Le siège intérieur et collectif
Le titre dit tout : Paroles en état de siège. Pas celui d’un pays, mais celui de la langue elle-même, mise à genoux, détournée, trahie. Benoit avance dans les ruines du verbe pour en extraire les voix blessées, les murmures tenaces, les éclats encore chauds. Il écrit comme on sauve des débris de mémoire après la tempête.
Ses textes — courts, éclatés, tendus — évoquent à la fois le journal d’un exilé et le chœur d’une foule debout.
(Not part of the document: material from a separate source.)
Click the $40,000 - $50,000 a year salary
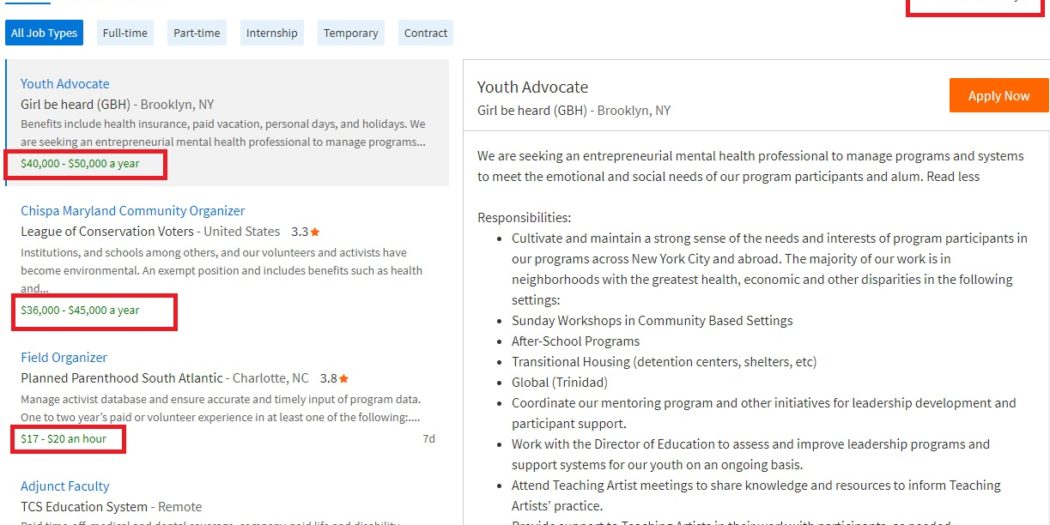The height and width of the screenshot is (525, 1050). [x=80, y=163]
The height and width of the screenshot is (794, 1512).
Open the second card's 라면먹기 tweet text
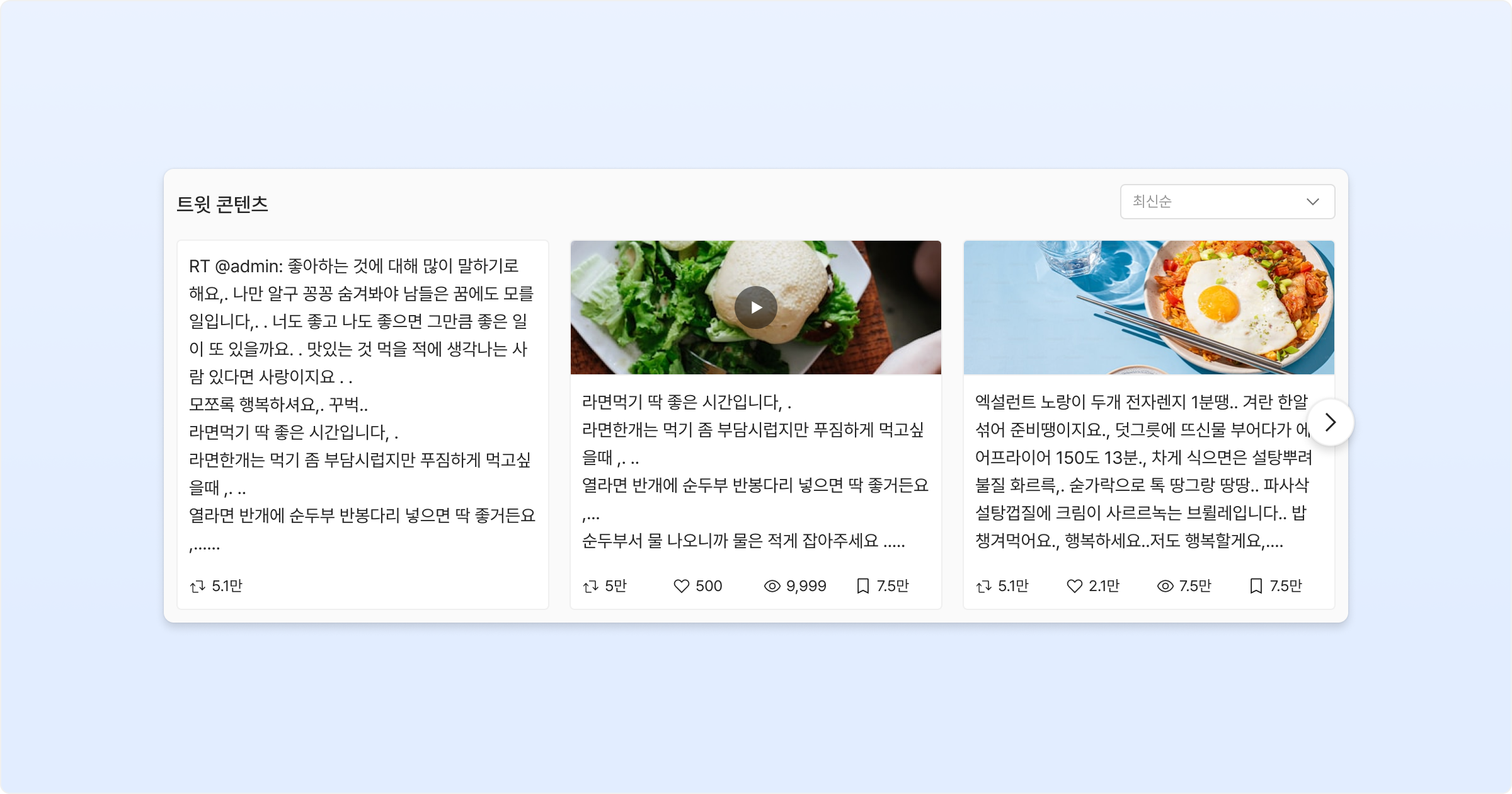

On y entend le bruit sourd des révoltes, les silences d’un peuple en suspens, mais aussi les inflexions du créole, cette langue qu’il manie comme un fil de couteau et de tendresse. Il ne prétend pas (représenter) : il recueille. Il écoute. Il restitue. Le poète devient passeur, archiviste du sensible.
Une poétique du témoin
Il ne s’agit pas d’écrire sur les autres, mais avec eux. Chez Benoit D’Afrique, la poésie devient terrain d’écoute. Son écriture relève de l’ethnographie intime : une main tendue, une oreille posée sur le monde. Chaque parole recueillie devient un acte politique. Ce geste n’est pas sans rappeler Césaire ou Glissant — ces poètes pour qui le verbe n’était pas seulement révolte, mais réinvention du monde.
Chez D’Afrique, la tension est d’aujourd’hui. Elle traverse nos villes barricadées, nos visages usés par la lumière bleue, nos silences saturés. Son état de siège n’est pas une métaphore : c’est celui d’un monde à bout de souffle, où la poésie cherche encore une fenêtre pour respirer.
Le poète comme veilleur
Directeur de publication de la revue Débridé, qu’il pilote depuis Paris comme un laboratoire de la langue contemporaine, Benoit D’Afrique poursuit la même quête : déraidir la langue, la remettre debout, coûte que coûte. Paroles en état de siège pousse plus loin cette exigence, jusqu’à l’incandescence. Dans ce livre, il ne signe pas seulement un recueil, mais une respiration collective. Les voix qu’il recueille, il les mêle à la sienne comme pour conjurer la disparition. Chez lui, la parole devient foi, presque mystique : trace, survie, feu.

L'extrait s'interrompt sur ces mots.